Manitoba liquor, lottery corp. promises Jets ticket policy
CBC News
Posted: May 9, 2012 4:14 PM CT
Last Updated: May 9, 2012 6:00 PM CT
The head of Manitoba's newest Crown corporation, a merged liquor and lotteries corporation, says a new policy will prevent top officials from getting free Winnipeg Jets tickets.
The Crown Corporations Council is drafting the policy, which will come into effect imminently and apply to all of the province's Crown corporations, according to the Manitoba Liquor and Lotteries Corp.
Winnipeg Jets tickets were hard to come by in the team's inaugural season as fans packed the MTS Centre from the first pre-season home game to the last one of the regular season. (Nico Wlock/CBC)The new corporation was announced earlier this spring as a merger of Manitoba Lotteries and the Manitoba Liquor Control Commission (MLCC).
The existing liquor commission has been under fire this week, after it was revealed that four Jets tickets the MLCC had received as part of an advertising agreement were given to the office of the minister responsible of that agency.
About 130 MLCC board members and executives also received tickets, which were highly coveted because Jets games were sold out throughout this past season.
Tannis Mindell, the newly-appointed chair of the merged liquor and lotteries corporation, said she pays for her own tickets, and so should board members and senior staff.
"We will absolutely be bringing in a new policy. I'm honestly not sure what the existing policy says at the moment, but that would be my position on a new policy," she said.
Mindell said she expects the policy to state that no senior executives or board members at a Crown corporation will be allowed to receive Jets tickets through connections.
An exception, she said, might be if a board member is invited for a specific reason, such as taking part in a coin toss before a game.
MLCC received 400-plus tickets
The MLCC received more than 440 Jets tickets in exchange for $250,000 a year it spends to advertise at games.
Documents obtained by the Canadian Taxpayers Federation revealed that four tickets went to the minister's office, while 66 went to the board, 188 went to head office staff, 108 to store managers, 62 to MLCC executives, eight to the MLCC social club.
Four of the MLCC's Jets tickets went to charity, according to the documents.
Mindell, who was appointed to the merged corporation earlier this month, said she was surprised to learn freebies had been handed out to MLCC board members and executives.
"Tickets should not be going to board members, nor should they be going to senior staff," she said.
"They should be used for charities or non-profit organizations or [to] help support the community."
Mindell said she is not yet sure if she will ask the 130 or so board members and executives who did accept free tickets to pay for them.
Cabinet ministers accepted tickets
Controversy surrounding the free tickets erupted on Tuesday, after it was revealed that three cabinet ministers had accepted free Jets tickets.
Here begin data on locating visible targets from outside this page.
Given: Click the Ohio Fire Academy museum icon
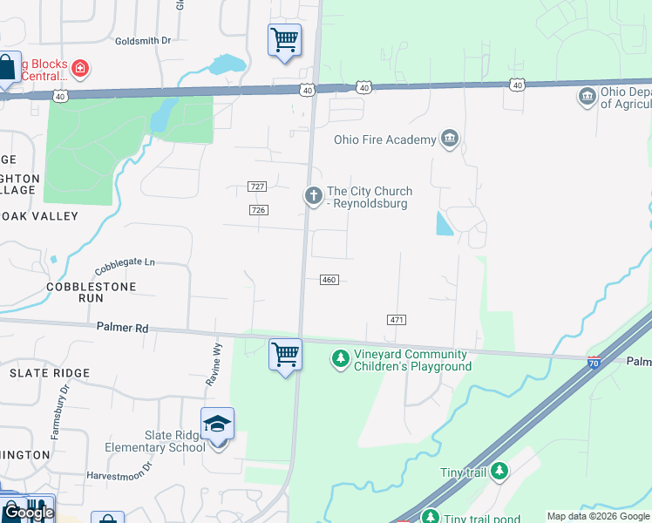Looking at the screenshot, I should (x=450, y=139).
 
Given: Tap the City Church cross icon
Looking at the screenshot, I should (x=313, y=197).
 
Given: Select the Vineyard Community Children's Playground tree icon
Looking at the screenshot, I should (x=341, y=358).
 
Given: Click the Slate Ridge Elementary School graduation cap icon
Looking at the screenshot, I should (x=217, y=425).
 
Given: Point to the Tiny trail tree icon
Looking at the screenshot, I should (x=499, y=472).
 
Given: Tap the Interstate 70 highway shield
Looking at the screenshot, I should (x=594, y=363).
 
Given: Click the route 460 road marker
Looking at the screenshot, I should (x=329, y=280).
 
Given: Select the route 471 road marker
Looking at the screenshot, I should (x=397, y=320).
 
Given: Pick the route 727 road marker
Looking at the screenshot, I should (x=256, y=187).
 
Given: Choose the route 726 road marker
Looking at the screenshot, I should (x=258, y=210).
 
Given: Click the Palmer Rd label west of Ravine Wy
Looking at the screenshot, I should (x=122, y=328).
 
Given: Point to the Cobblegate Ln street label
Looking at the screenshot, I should (x=125, y=262).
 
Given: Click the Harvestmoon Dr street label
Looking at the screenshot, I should (x=119, y=476).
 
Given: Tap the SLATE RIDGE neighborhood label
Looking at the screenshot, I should (x=50, y=373).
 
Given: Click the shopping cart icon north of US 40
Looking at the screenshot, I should (x=284, y=40).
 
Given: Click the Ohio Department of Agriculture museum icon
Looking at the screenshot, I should (x=587, y=95).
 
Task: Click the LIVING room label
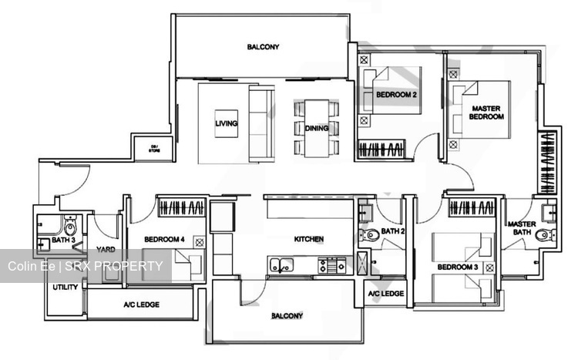pos(226,123)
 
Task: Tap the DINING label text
pos(317,128)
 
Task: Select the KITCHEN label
pos(308,239)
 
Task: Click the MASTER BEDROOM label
pos(487,113)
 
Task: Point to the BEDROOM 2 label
pos(396,95)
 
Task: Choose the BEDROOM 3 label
pos(457,267)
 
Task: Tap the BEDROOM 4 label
pos(163,239)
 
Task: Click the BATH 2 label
pos(393,231)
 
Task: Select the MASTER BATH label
pos(522,228)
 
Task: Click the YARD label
pos(106,250)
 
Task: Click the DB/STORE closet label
pos(154,148)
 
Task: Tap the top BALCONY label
pos(263,47)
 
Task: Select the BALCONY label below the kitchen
pos(286,316)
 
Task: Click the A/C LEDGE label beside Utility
pos(141,304)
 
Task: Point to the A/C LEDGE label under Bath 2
pos(385,294)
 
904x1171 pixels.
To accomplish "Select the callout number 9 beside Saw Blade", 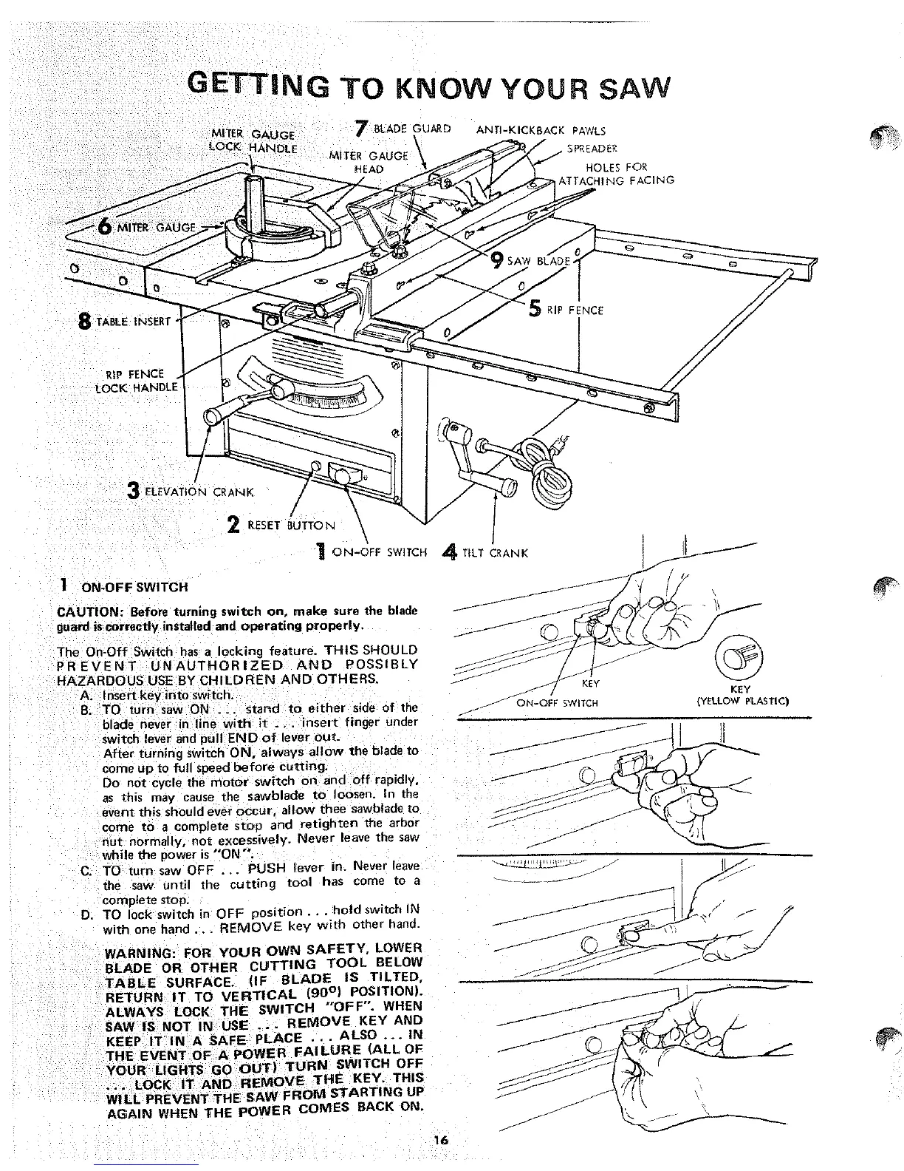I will point(499,260).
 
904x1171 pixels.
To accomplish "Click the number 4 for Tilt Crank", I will point(448,551).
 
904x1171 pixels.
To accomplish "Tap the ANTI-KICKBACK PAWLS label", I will point(541,132).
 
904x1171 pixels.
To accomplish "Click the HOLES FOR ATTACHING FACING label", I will point(617,174).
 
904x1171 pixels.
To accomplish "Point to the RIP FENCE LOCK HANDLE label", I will point(138,380).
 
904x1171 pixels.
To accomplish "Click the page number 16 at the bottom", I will point(441,1140).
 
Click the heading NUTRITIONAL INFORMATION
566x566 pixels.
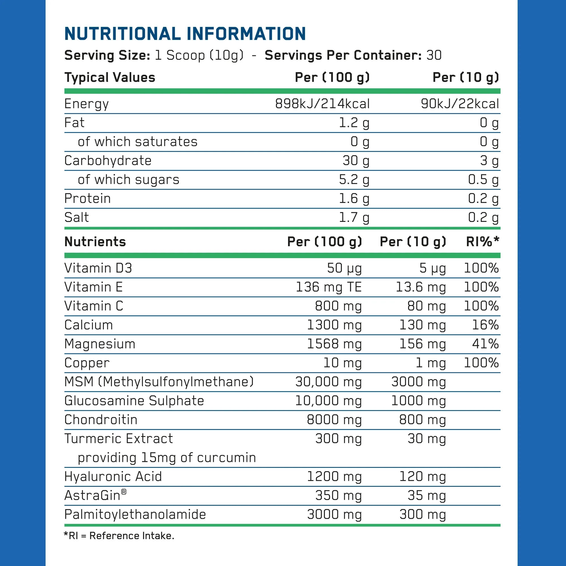pos(185,34)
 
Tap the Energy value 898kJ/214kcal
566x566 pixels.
pos(322,104)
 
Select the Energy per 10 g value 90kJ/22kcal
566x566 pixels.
pos(460,104)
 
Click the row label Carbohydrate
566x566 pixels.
pos(108,160)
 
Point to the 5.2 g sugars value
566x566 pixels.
pos(354,180)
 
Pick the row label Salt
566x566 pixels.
pos(76,217)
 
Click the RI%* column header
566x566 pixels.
pos(482,242)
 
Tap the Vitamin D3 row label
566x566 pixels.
pos(98,268)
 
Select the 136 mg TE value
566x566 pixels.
pos(329,287)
The cabinet members in question — Justice Minister Andrew Swan, Conservation Minister Gord Mackintosh and Infrastructure and Transportation Minister Steve Ashton — have since paid for those tickets, according to Finance Minister Stan Struthers.
On Tuesday, Struthers said the government is drafting its own policy barring cabinet ministers and Crown corporation heads from accepting free tickets from those agencies.
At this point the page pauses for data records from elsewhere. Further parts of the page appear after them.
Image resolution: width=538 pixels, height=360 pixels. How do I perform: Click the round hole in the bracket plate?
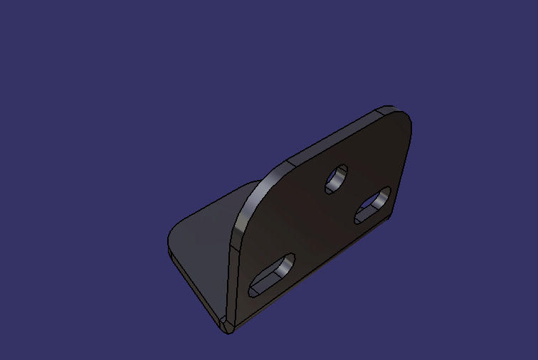[x=336, y=179]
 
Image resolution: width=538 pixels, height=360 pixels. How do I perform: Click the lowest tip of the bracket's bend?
[x=226, y=328]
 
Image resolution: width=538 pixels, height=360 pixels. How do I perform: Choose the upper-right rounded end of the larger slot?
[x=288, y=260]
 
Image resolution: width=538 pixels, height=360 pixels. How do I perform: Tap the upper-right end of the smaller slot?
[x=384, y=194]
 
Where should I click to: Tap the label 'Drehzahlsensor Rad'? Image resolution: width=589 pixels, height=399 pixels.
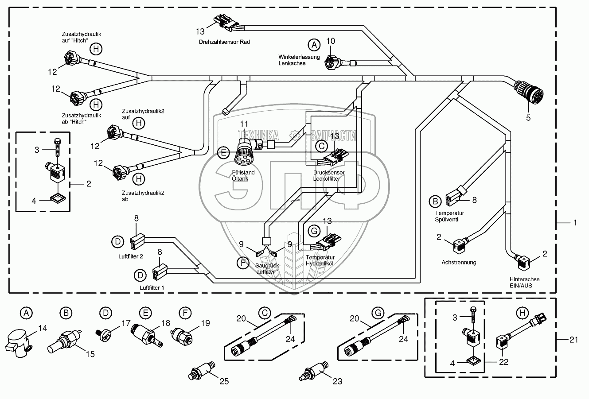pyautogui.click(x=224, y=42)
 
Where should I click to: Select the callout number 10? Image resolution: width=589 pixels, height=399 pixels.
pyautogui.click(x=331, y=41)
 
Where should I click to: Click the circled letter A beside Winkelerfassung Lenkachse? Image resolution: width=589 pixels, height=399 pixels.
pyautogui.click(x=314, y=45)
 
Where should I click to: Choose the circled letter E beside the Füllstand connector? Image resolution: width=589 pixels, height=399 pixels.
pyautogui.click(x=224, y=153)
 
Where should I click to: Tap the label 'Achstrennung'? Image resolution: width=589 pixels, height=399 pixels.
pyautogui.click(x=459, y=262)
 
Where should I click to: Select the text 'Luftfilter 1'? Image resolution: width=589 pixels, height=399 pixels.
pyautogui.click(x=152, y=287)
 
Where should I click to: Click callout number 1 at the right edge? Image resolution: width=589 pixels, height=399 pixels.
pyautogui.click(x=575, y=223)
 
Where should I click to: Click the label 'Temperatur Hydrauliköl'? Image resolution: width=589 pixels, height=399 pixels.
pyautogui.click(x=320, y=260)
The opposition Progressive Conservatives have been pressing the NDP government on the issue for the past week.
The Tories continued to attack the NDP on Wednesday in what the party has dubbed "Ticketgate."
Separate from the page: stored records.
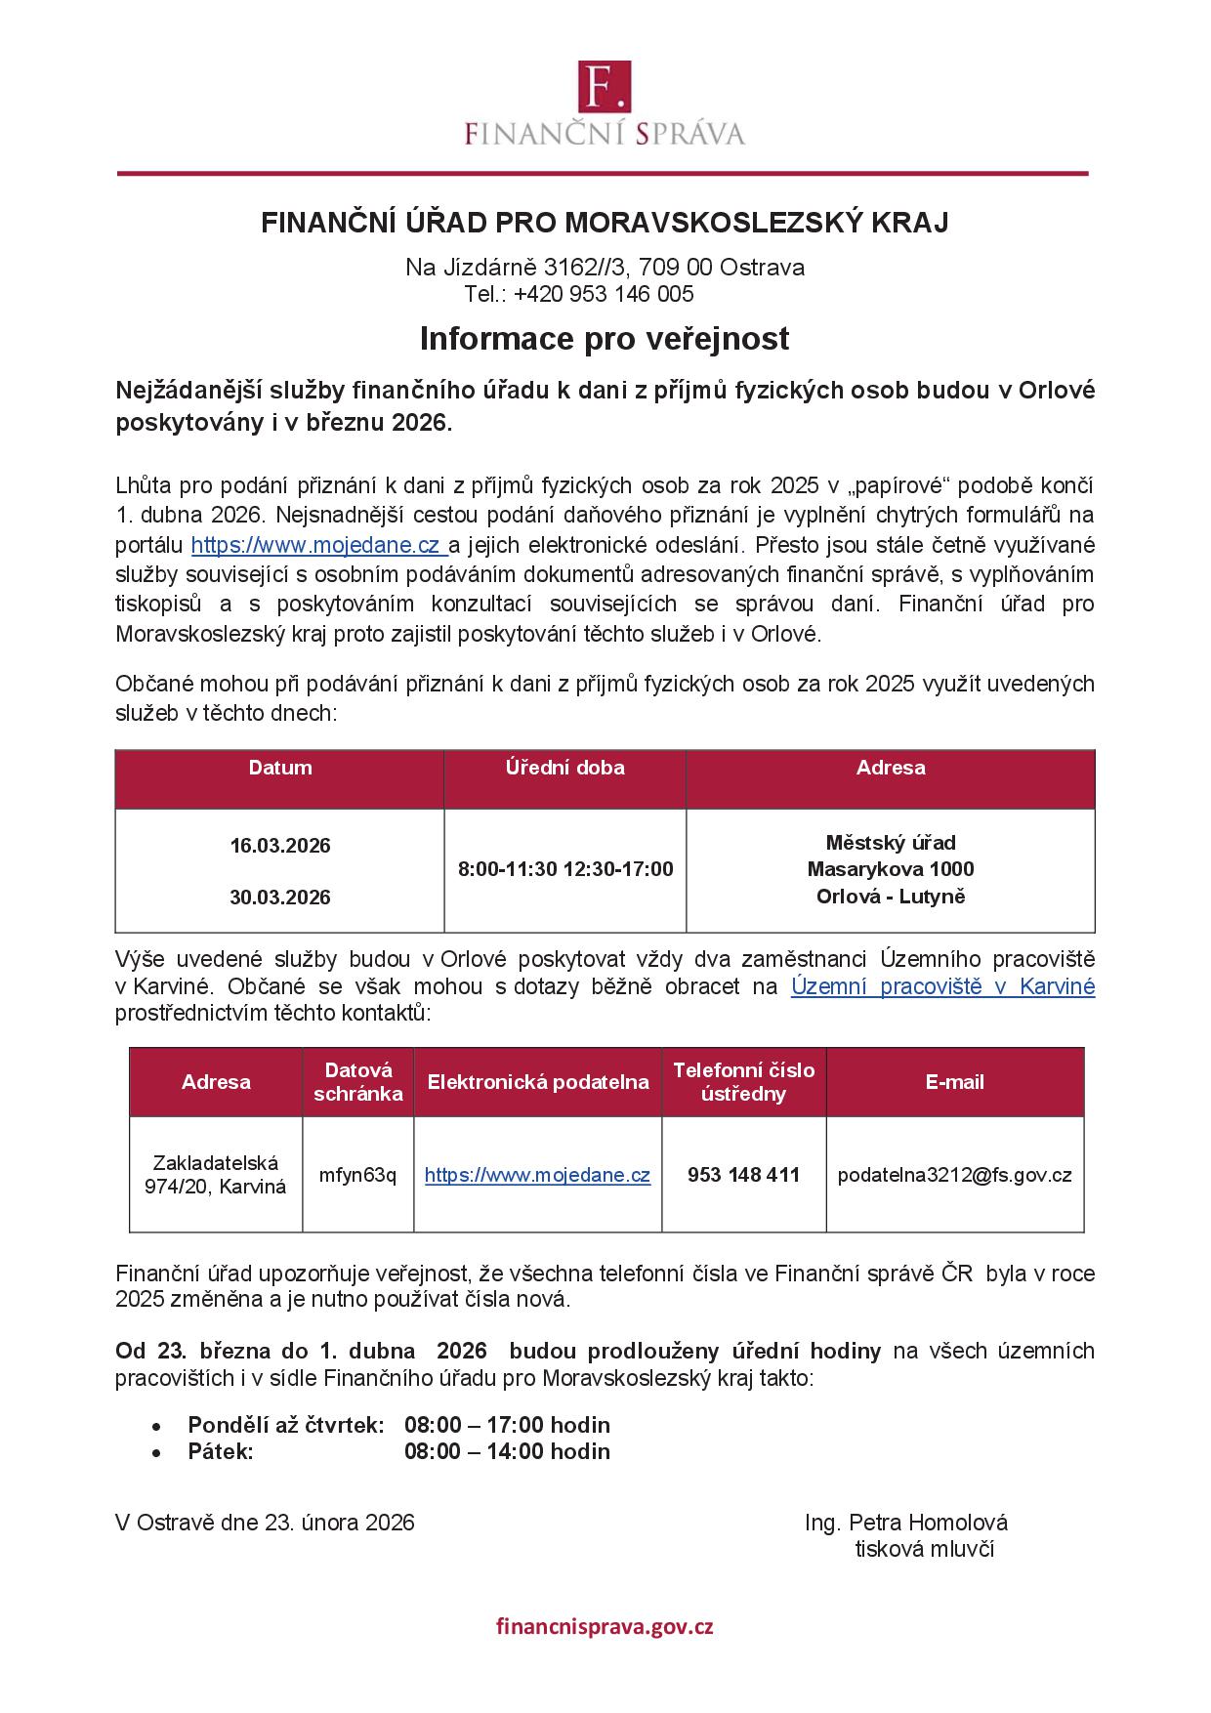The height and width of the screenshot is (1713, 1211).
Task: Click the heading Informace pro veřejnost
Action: pyautogui.click(x=605, y=339)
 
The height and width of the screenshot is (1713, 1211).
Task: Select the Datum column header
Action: pyautogui.click(x=280, y=768)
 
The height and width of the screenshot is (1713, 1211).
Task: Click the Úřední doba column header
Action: pyautogui.click(x=565, y=768)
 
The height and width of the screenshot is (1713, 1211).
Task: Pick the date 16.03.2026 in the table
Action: pyautogui.click(x=280, y=846)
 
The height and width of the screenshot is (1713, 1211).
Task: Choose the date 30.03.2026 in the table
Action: pyautogui.click(x=280, y=897)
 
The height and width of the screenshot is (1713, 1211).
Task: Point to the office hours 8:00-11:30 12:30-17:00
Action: pyautogui.click(x=565, y=869)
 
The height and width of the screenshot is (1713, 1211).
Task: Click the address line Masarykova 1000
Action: pyautogui.click(x=891, y=869)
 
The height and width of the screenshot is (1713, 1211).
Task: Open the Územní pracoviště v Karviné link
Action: pyautogui.click(x=942, y=986)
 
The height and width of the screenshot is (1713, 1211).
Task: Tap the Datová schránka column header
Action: pyautogui.click(x=357, y=1082)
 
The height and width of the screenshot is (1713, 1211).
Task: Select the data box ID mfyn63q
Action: pyautogui.click(x=357, y=1175)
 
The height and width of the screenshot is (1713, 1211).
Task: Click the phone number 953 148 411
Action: pyautogui.click(x=743, y=1175)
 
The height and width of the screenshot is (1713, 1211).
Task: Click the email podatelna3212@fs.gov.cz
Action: pyautogui.click(x=954, y=1175)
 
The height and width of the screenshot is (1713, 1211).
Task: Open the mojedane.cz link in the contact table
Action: pyautogui.click(x=537, y=1175)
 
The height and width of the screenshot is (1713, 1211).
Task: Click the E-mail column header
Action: pyautogui.click(x=954, y=1082)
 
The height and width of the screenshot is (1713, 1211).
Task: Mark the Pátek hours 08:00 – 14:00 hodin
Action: pyautogui.click(x=507, y=1451)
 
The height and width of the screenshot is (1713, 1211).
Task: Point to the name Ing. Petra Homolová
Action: pyautogui.click(x=906, y=1523)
"So far at least 12 tickets have been shown to go to the offices of NDP ministers, while at least another 72 have gone through Crown boards of directors — bodies packed with NDP insiders who donate to the NDP party," the PCs said in a release.
"All told, Crowns have over 2,300 individual Jets tickets, and over 1,800 individual Bomber tickets."
Bombers tickets also questioned
The MLCC received 126 Winnipeg Blue Bombers season tickets, according to a document obtained by the Tories under a freedom of information request.
About 100 of those season tickets went to charity, representing about 1,000 individual game tickets.
Twenty-six season tickets, representing 286 individual game tickets, were not accounted for.
Officials with Manitoba Lotteries told CBC News that it had 32 Jets season tickets, 24 of which were given to charity through the Manitoba Lotteries Flight Deck Program.
More than 1,000 young people attended Jets games through the program last year, a spokesperson said.
Four of Manitoba Lotteries' tickets were given to the province's casinos as promotion prizes.
Four tickets were used for business partnerships — for example, when a gaming supplier visits the city — and another four were used to recognize employees.
Manitoba Lotteries also had four Blue Bombers season tickets, which were all used for customer and employee recognition, according to the spokesperson.